Solution. Under the null hypothesis, the number of cups identified correctly is 4 with probability 1/\binom{8}{4} \approx 1.4% and at least 3 with probability 17/70 \approx 24%. Therefore, at the 5% significance level, only a correct identification of all the cups would give us grounds to reject the null hypothesis. The p-value in that case would be 1.4%.

Failure to reject the null hypothesis is not necessarily evidence for the null hypothesis. The power of a hypothesis test is the conditional probability of rejecting the null hypothesis given that the alternative hypothesis is true. A p-value may be low either because the null hypothesis is true or because the test has low power.

The Wald test and the t-test

The Wald test is based on the normal approximation. Consider a null hypothesis \theta = 0 and the alternative hypothesis \theta \neq 0, and suppose that \widehat{\theta} is approximately normally distributed. The Wald test rejects the null hypothesis at the 5% significance level if |\widehat{\theta}| > 1.96 \operatorname{se}(\widehat{\theta}).

Consider the alternative hypothesis that 8-cylinder engines have lower fuel economy than 6-cylinder engines (with null hypothesis that they are the same). Apply the Wald test, using the data below from the R dataset mtcars.

six_cyl_mpgs = [21.0, 21.0, 21.4, 18.1, 19.2, 17.8, 19.7]
eight_cyl_mpgs = [18.7, 14.3, 16.4, 17.3, 15.2, 10.4, 10.4, 14.7, 15.5, 15.2, 13.3, 19.2, 15.8, 15.0]

Solution. We frame the problem as a question about whether the difference in means between the distribution of 8-cylinder mpg values and the distribution of 6-cylinder mpg values is zero. We use the difference between the sample means \overline{X} and \overline{Y} of the two populations as an estimator of the difference in means. If we think of the records in the data frame as independent, then \overline{X} and \overline{Y} are independent. Since each is approximately normally distributed by the central limit theorem, their difference is therefore also approximately normal. So, let's calculate the sample mean and sample variance for the 8-cylinder cars and for the 6-cylinder cars.

using Statistics
six = [21.0, 21.0, 21.4, 18.1, 19.2, 17.8, 19.7]
eight = [18.7, 14.3, 16.4, 17.3, 15.2, 10.4, 10.4, 14.7, 15.5, 15.2, 13.3, 19.2, 15.8, 15.0]
m₁, m₂ = mean(six), mean(eight)
s₁, s₂ = std(six), std(eight)
n₁, n₂ = length(six), length(eight)

stats <- mtcars %>%
  group_by(cyl) %>%
  filter(cyl %in% c(6,8)) %>%
  summarise(m = mean(mpg), S2 = var(mpg), n = n(), se = sqrt(S2/n))

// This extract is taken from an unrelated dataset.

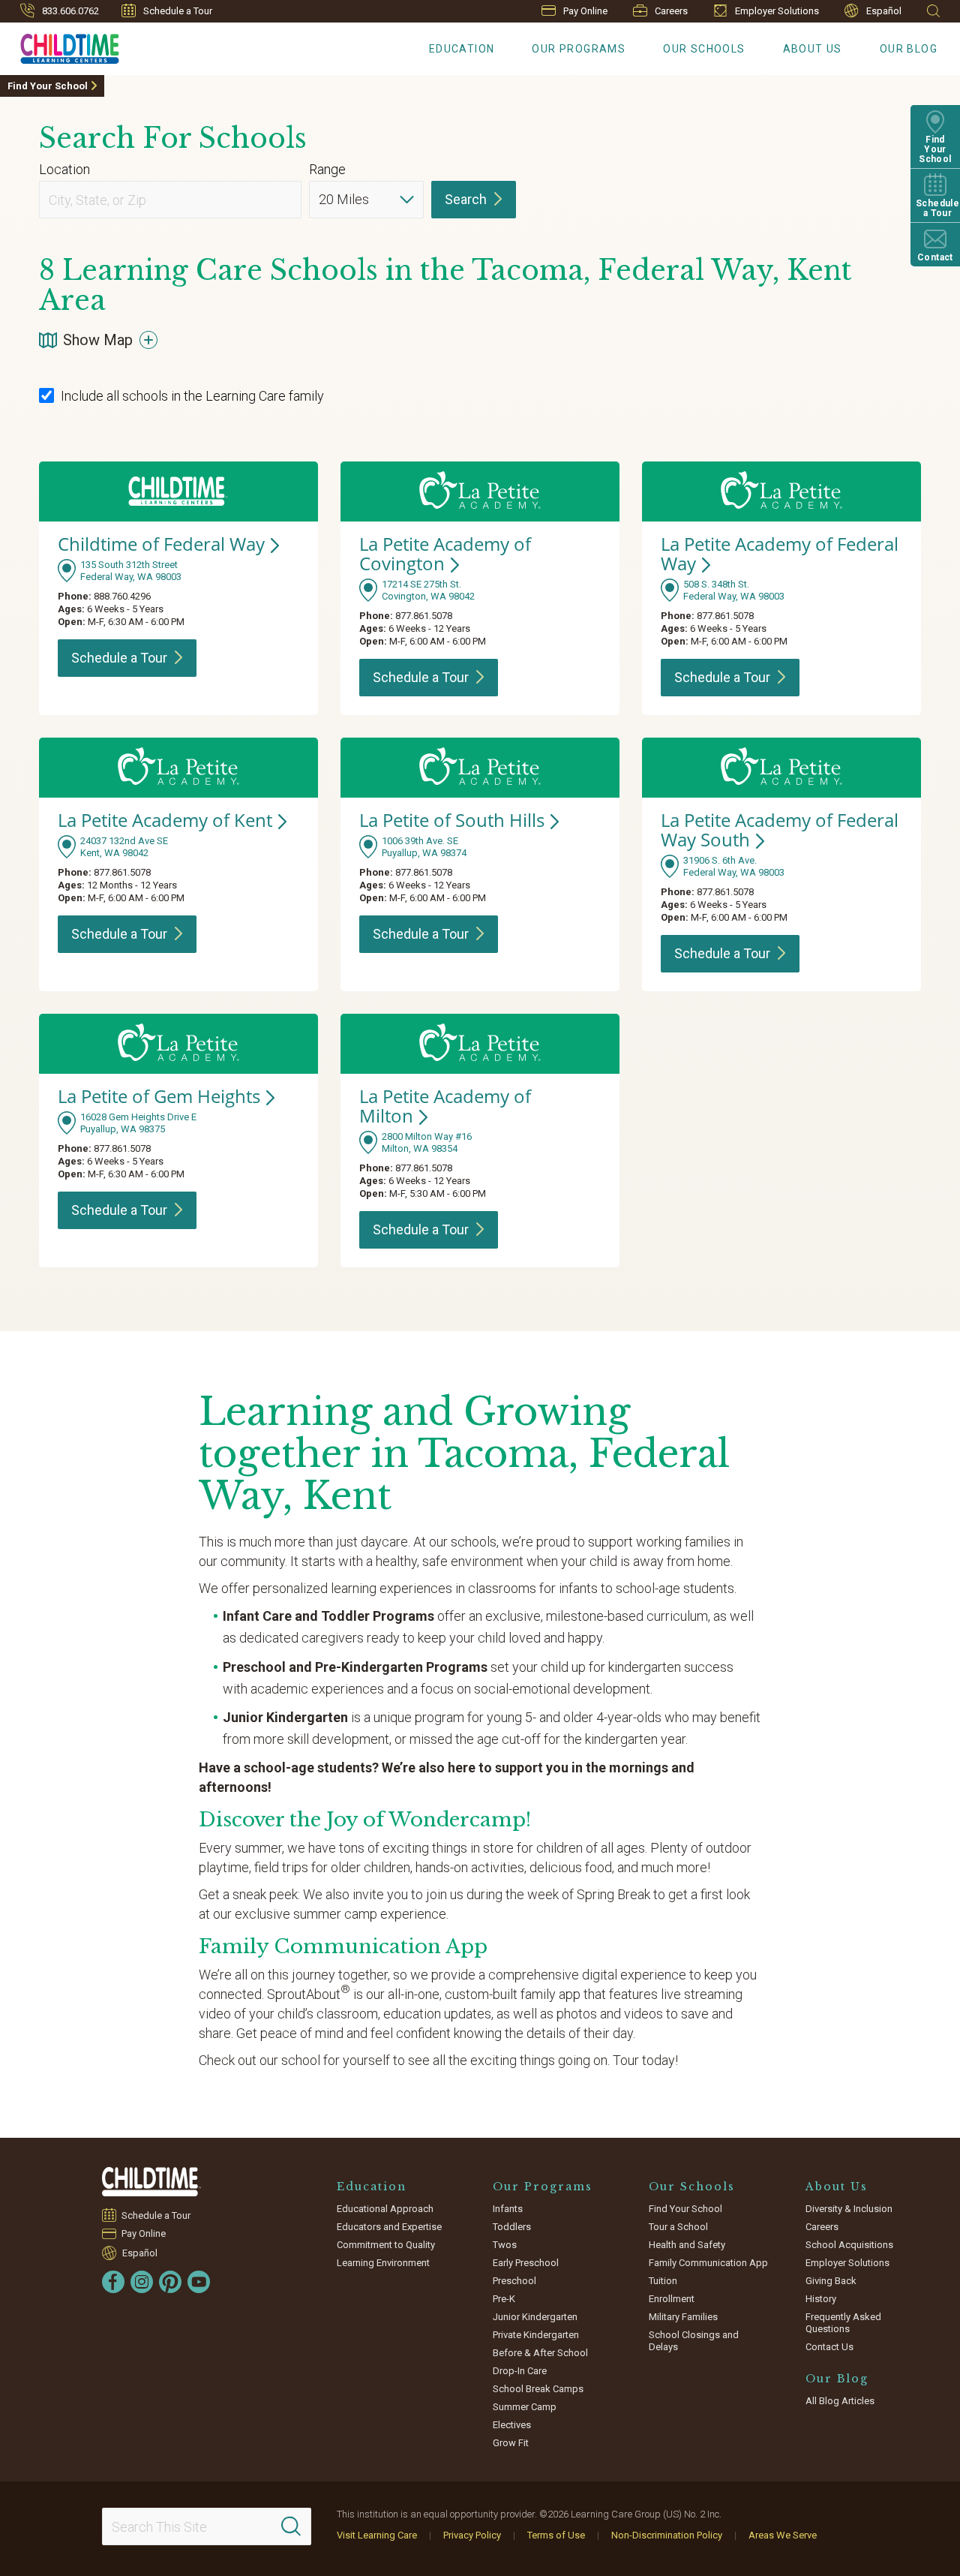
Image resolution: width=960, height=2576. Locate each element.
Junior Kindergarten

Given that the distribution of 8-cylinder mpg values has variance \sigma_{\mathrm{eight}}^2, the variance of the sample mean \overline{X} is \sigma_{\mathrm{eight}}^2/n_{\mathrm{eight}}, where n_{\mathrm{eight}} is the number of 8-cylinder vehicles (and similarly for \overline{Y}). Therefore, we estimate the variance of the difference in sample means as

\begin{align*} \operatorname{Var}(\overline{X} - \overline{Y}) = \operatorname{Var}(\overline{X}) + \operatorname{Var}(\overline{Y}) =\sigma_{\mathrm{eight}}^2/n_{\mathrm{eight}} + \sigma_{\mathrm{six}}^2/n_{\mathrm{six}}.\end{align*}

Under the null hypothesis, therefore, \overline{X} - \overline{Y} has mean zero and standard error \sqrt{\sigma_{\mathrm{eight}}^2/n_{\mathrm{eight}} + \sigma_{\mathrm{six}}^2/n_{\mathrm{six}}}. We therefore reject the null hypothesis with 95% confidence if the value of \overline{X} - \overline{Y} divided by its estimated standard error exceeds 1.96. We find that

z <- (stats$m[1] - stats$m[2]) / sqrt(sum(stats$se^2))
z = (m₁ - m₂) / sqrt(s₁^2/n₁ + s₂^2/n₂)

returns 5.29, so we do reject the null hypothesis at the 95% confidence level. The p-value of this test is 1-cdf(Normal(0,1),z) = 6.08 \times 10^{-6}.

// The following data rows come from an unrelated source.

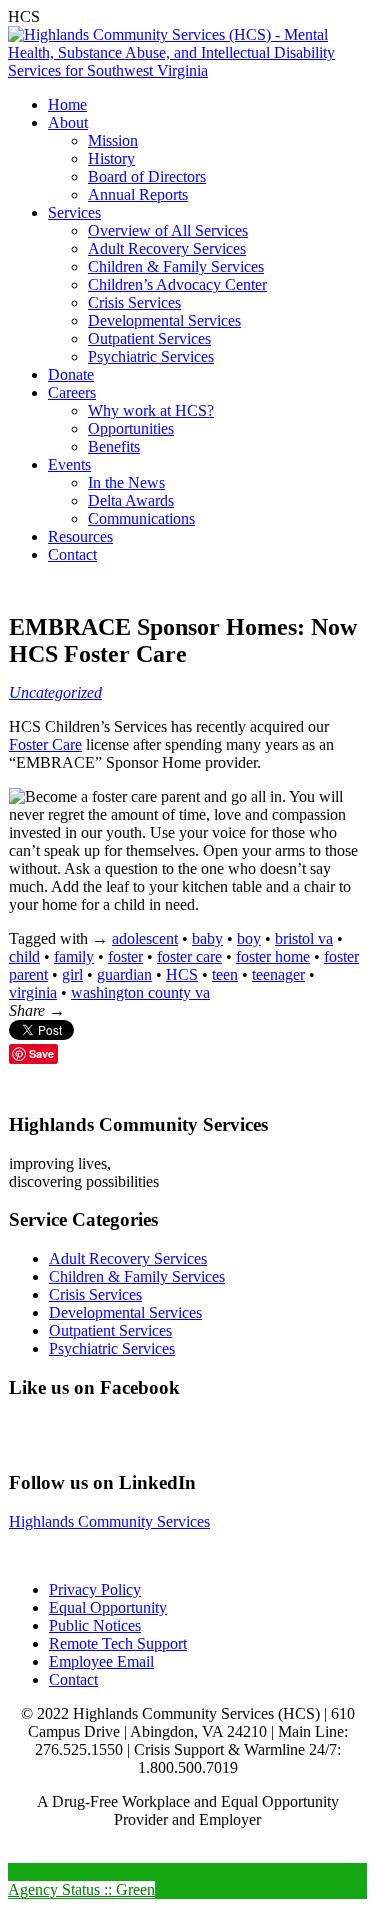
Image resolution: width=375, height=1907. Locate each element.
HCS (182, 974)
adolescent (145, 938)
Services (74, 212)
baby (207, 938)
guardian (124, 974)
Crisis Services (134, 302)
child (24, 956)
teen (225, 974)
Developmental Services (164, 320)
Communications (141, 518)
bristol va (304, 938)
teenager (278, 974)
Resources (80, 536)
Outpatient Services (149, 338)
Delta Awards (131, 500)
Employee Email (101, 1661)
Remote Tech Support (118, 1643)
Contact (72, 554)
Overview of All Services (168, 230)
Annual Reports (138, 194)
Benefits (114, 446)
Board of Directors (147, 176)
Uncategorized (55, 692)
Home (67, 104)
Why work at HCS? (151, 410)
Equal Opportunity (108, 1607)
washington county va (140, 992)
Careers (72, 392)
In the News (126, 482)
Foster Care (45, 744)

The Wald test can be overconfident because it doesn't account for the fact that the standard deviation values are estimated from the data:

Experiment with the code block below to see how, even when the initial distribution is normal, standardizing the mean using the estimated standard deviation results in a non-normal distribution. How is this distribution different? Around what value of n does the graph become visually indistinguishable from the normal distribution (in this visualization)?

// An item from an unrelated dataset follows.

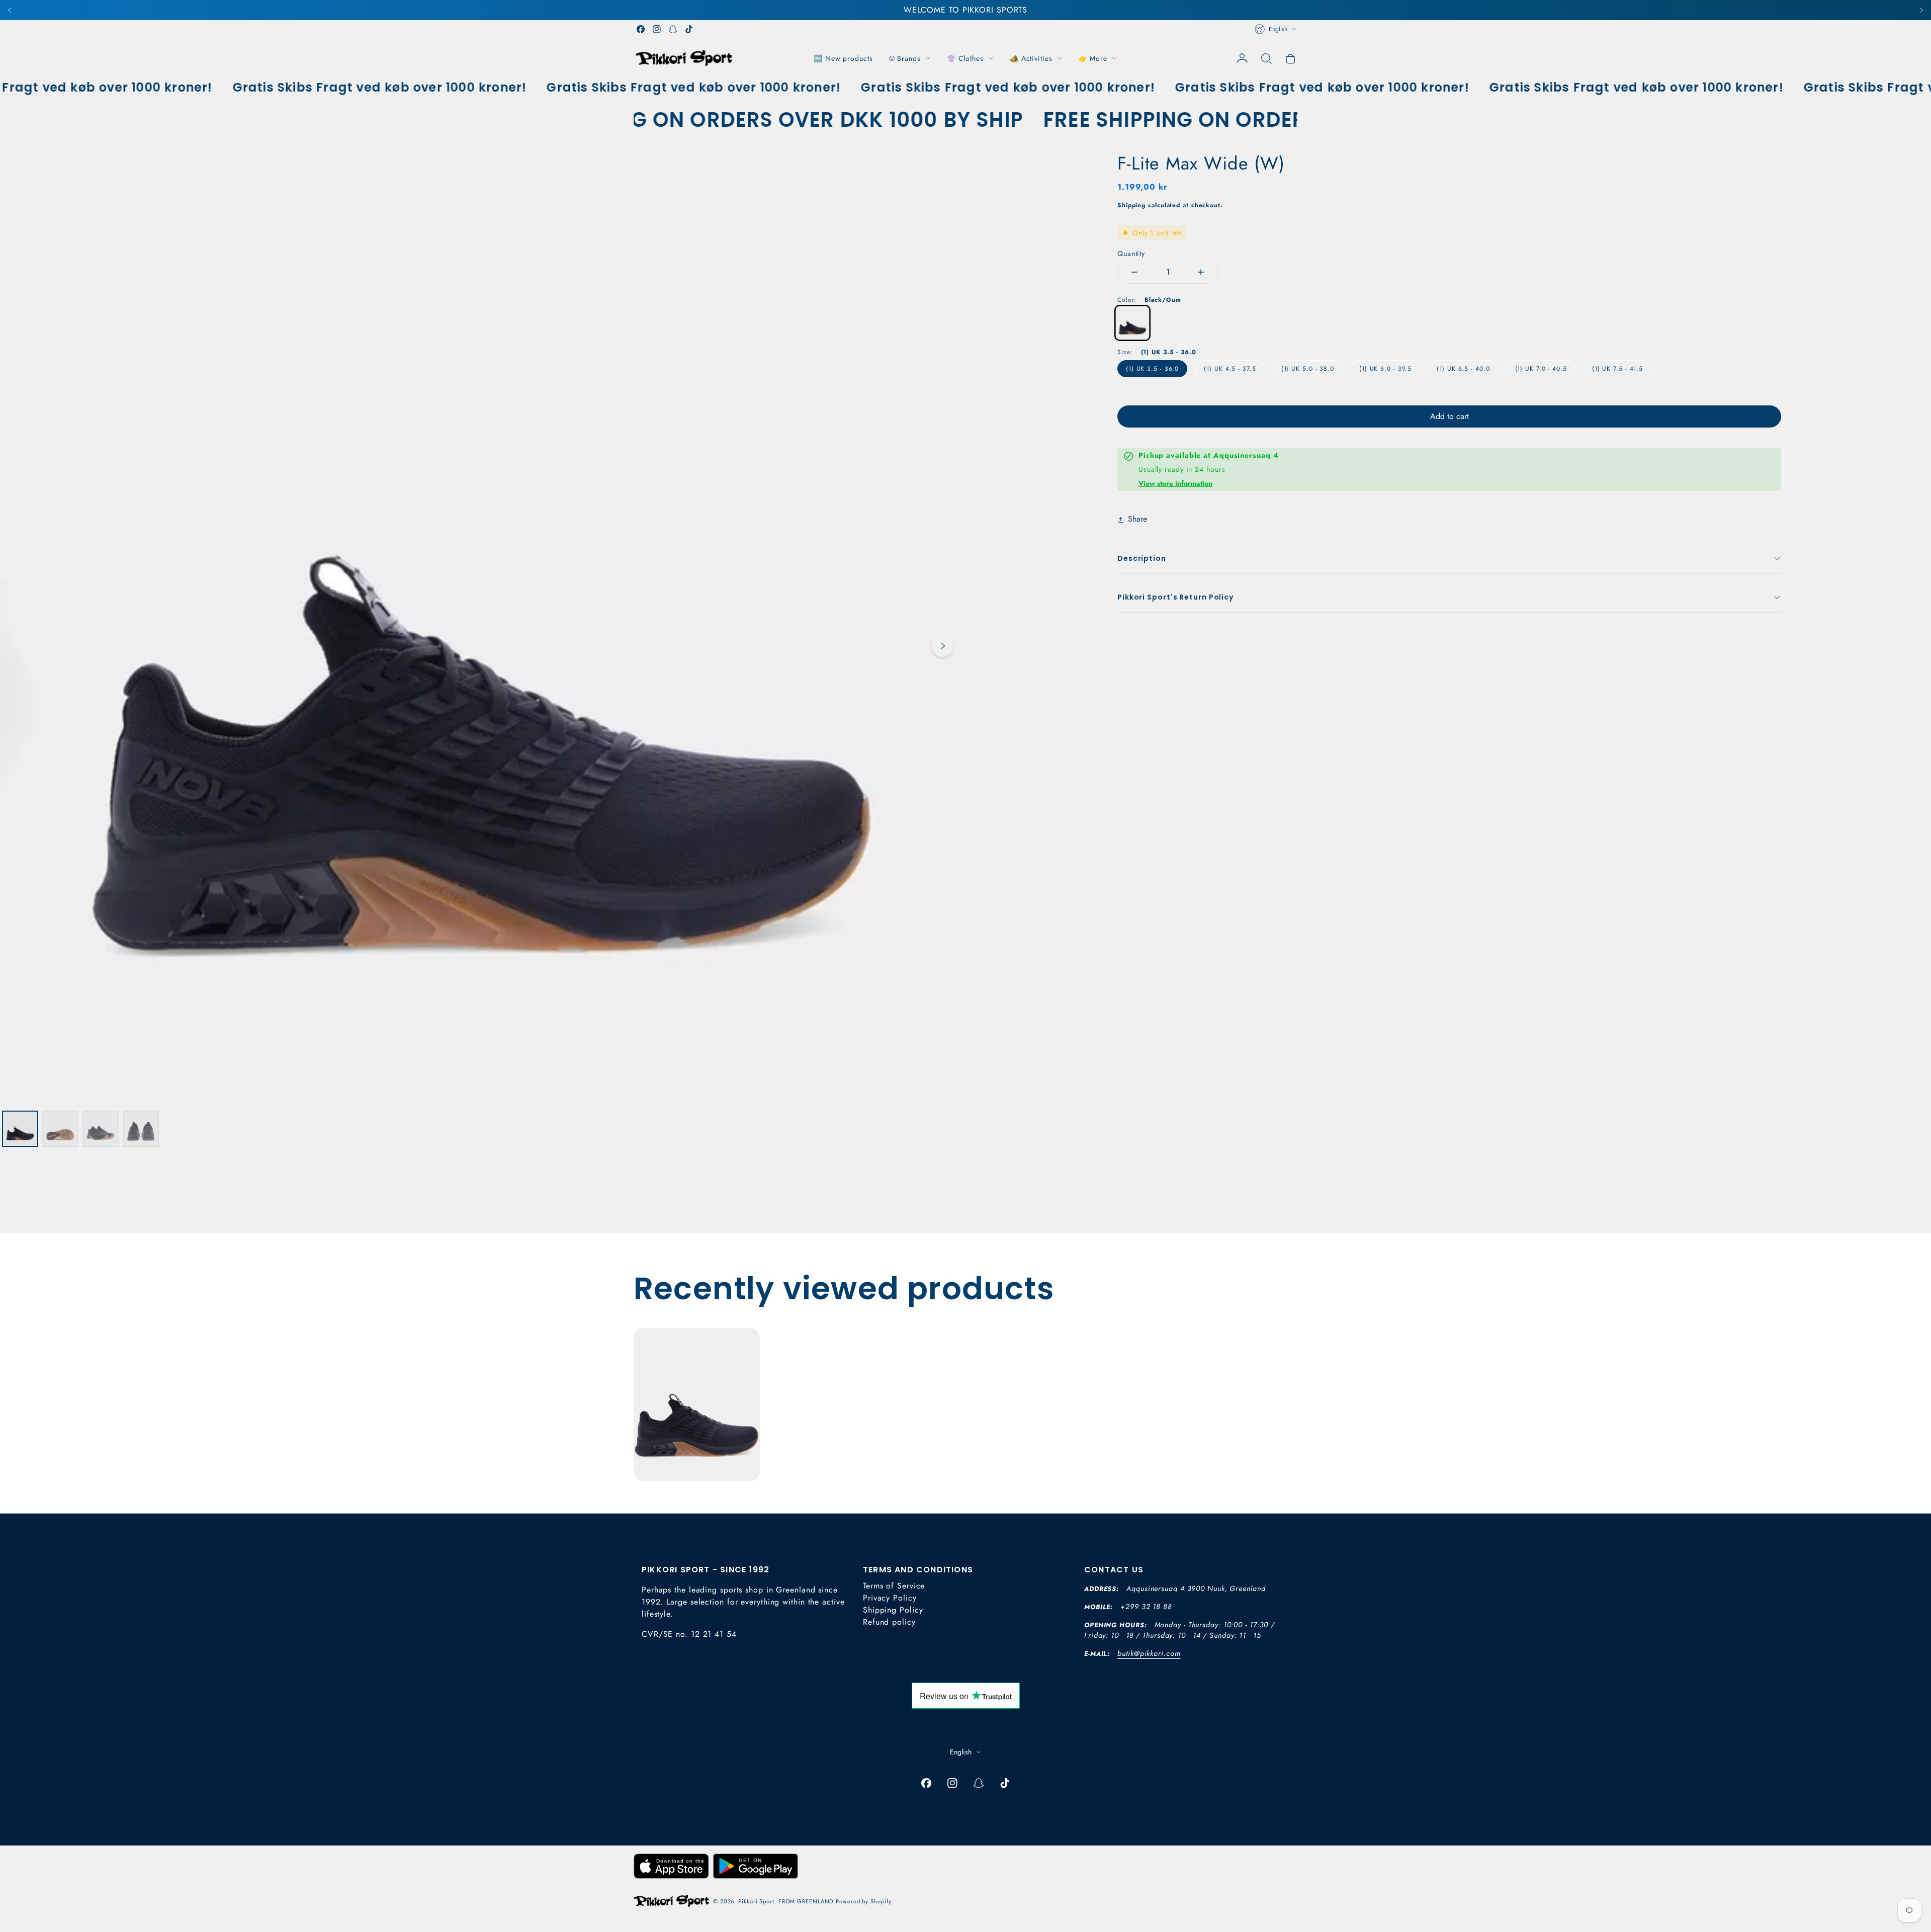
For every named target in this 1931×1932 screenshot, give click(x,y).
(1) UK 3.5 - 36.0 (1152, 368)
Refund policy (889, 1622)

using Plots, Distributions
n = 6
μ = 3
sample(n) = [μ + 0.5randn() for _ in 1:n]
standardize(X) = (mean(X) - μ)/(std(X)/√(length(X)))
histogram([standardize(sample(n)) for _ in 1:1_000_000],
           xlims = (-6,6), normed=true, label="standardized mean")
plot!(-6:0.05:6, x-> pdf(Normal(0,1),x), linewidth = 3,
      label = "standard normal density", opacity = 0.75)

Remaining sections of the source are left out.